Anmeidan Modulates Circadian Rhythm of Spontaneous Activity and Influences Clock Proteins in Sleep-deprived Rats / 中国实验方剂学杂志

ABSTRACT

ObjectiveTo investigate the effect of Anmeidan （AMD） on biological rhythm and related protein expression in sleep-deprived rats. MethodA total of 80 SD rats were randomized into control group （Ctrl， equivalent volume of saline）， model group （SD， equivalent volume of saline）， AMD group （9.09 g·kg-1·d-1）， and melatonin group （MT， 0.27 g·kg-1·d-1）. Insomnia was induced in rats by self-made sleep deprivation box （4 weeks）. Circadian rhythm of spontaneous activity was evaluated by spontaneous activity video analysis system. Morphology of hypothalamus was observed based on hematoxylin-eosin （HE） staining， and the histomorphology of hypothalamus neurons and the Nissl's bodies based on Nissl staining.
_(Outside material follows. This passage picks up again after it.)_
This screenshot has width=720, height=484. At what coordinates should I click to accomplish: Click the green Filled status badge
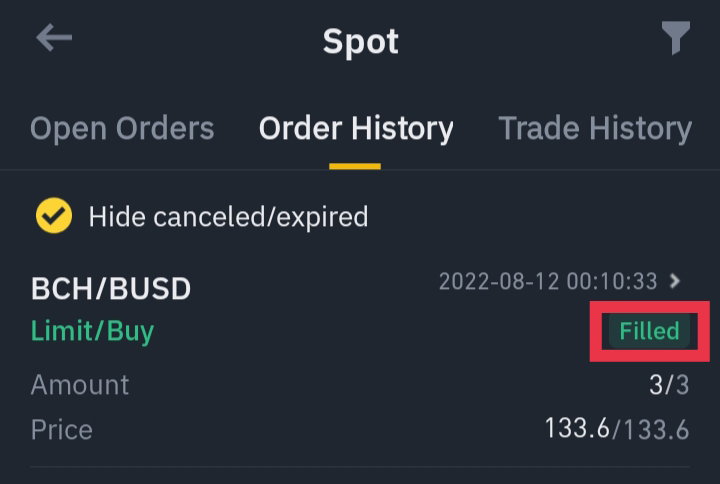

Western blotting was employed to detect the expression of hypothalamic proteins in cAMP-response element binding protein （CREB）/clock gene period （Per） pathway， and immunohistochemistry the expression of brain and muscle ARNT-like protein 1 （Bmal1）， Clock， Per1， and cryptochrome circadian regulator 1 （Cry1）. ResultThe model group demonstrated circadian rhythm disorder， as manifested by the significant increase in activity time in 6 designated time periods compared with the control group， and the rise in the activity speed and frequency （P<0.01）. Moreover， model group showed decrease in number of neurons which were sparsely arranged with shrunken or fragmented nuclei， reduction in number and loss of Nissl's bodies with light color， and drop in the relative expression of p-CREB and Per1， and the positive rate of Bmal1， Clock， Per1， and Cry1 （P<0.01）. Compared with model group， AMD group demonstrated reduction in time， speed， and frequency of activity （P<0.01）. Moreover， the AMD group also showed alleviation of neuronal damage （P<0.01）， and increase in the number of neurons with clear nuclei and cytoplasm in some， and the number of Nissl's bodies. AMD raised the expression of p-CREB and Per1 proteins， and the positive rate of Bmal1， Clock， Per1， and Cry1 （P<0.01）. ConclusionAMD ameliorated spontaneous circadian rhythm of sleep-deprived rats by regulating CREB/Per signaling pathway and further increasing the expression of Bmal1， Clock， Per1， and Cry1.